En 2016, ce livreur, M. X, a postulé auprès de Take Eat Easy à la suite de la diffusion d’offres de collaboration sur des sites internet spécialisés. Puis, au terme d’un processus de recrutement, il a effectué les démarches nécessaires en vue de son inscription en qualité d’auto-entrepreneur avant que soit conclu, le 13 janvier 2016, un contrat de prestation de services.

Jusqu'ici tout va bien. Sauf que trois mois plus tard, M. X. saisit la juridiction prud’homale d’une demande de requalification de son contrat en un contrat de travail. Son argument : Take Eat Easy mettait en place un certain nombre de contraintes de travail dédiées à ses livreurs (notamment un système de pénalités distribuées en cas de manquement du coursier à ses obligations contractuelles), mais disposait également d’un système de géolocalisation permettant le suivi en temps réel de chaque course.

Une justification que la cour d'appel de Paris avait estimé insuffisante en avril 2017, rejetant ainsi l'affaire des prud'hommes en l'absence d'un contrat de travail. La Cour de cassation, saisie par ce même coursier, aura été plus clémente, estimant qu'il existe bien un "lien de subordination caractérisé par l’exécution d’un travail sous l’autorité d’un employeur qui a le pouvoir de donner des ordres et des directives, d’en contrôler l’exécution et de sanctionner les manquements de son subordonné".

Cette dernière a par ailleurs rappelé que "la cour d’appel, qui n’a pas tiré les conséquences légales de ses constatations dont il résultait l’existence d’un pouvoir de direction et de contrôle de l’exécution de la prestation caractérisant un lien de subordination", a violé l'article L8221-6 du code du travail.

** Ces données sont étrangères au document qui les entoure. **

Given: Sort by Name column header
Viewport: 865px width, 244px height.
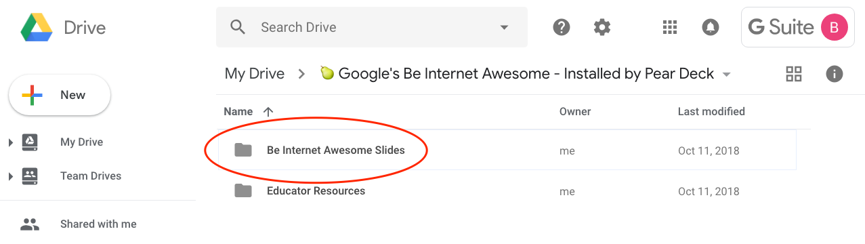Looking at the screenshot, I should click(x=238, y=112).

Une première pour les livreurs français

Si l’affaire doit désormais être rejugée par la Cour d’Appel de Paris, cette décision devrait remettre en cause le modèle des plateformes Deliveroo et Uber Eats en France, quelques semaines après qu'un tribunal de Valence avait lui estimé qu’un livreur enregistré sur la plateforme Deliveroo bénéficiait du statut de salarié.

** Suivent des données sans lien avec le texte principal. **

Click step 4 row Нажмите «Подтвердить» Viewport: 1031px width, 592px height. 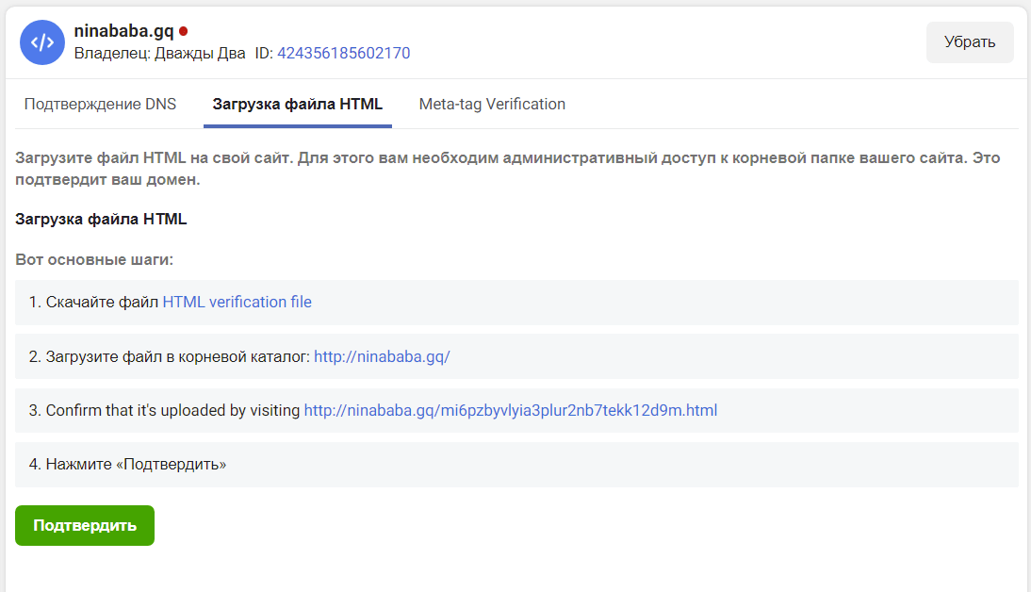(x=127, y=465)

Parallèlement, le parquet de Paris mène actuellement une enquête sur Deliveroo France. L'information, révélée par Mediapart, explique que la société et ses dirigeants sont soupçonnés de " travail dissimulé ". Avant la Cour de cassation, l'inspection du travail et l'Urssaf avaient déjà estimé que les livreurs à vélo étaient des salariés classiques et que leurs employeurs devaient donc s'acquitter de leurs obligations légales.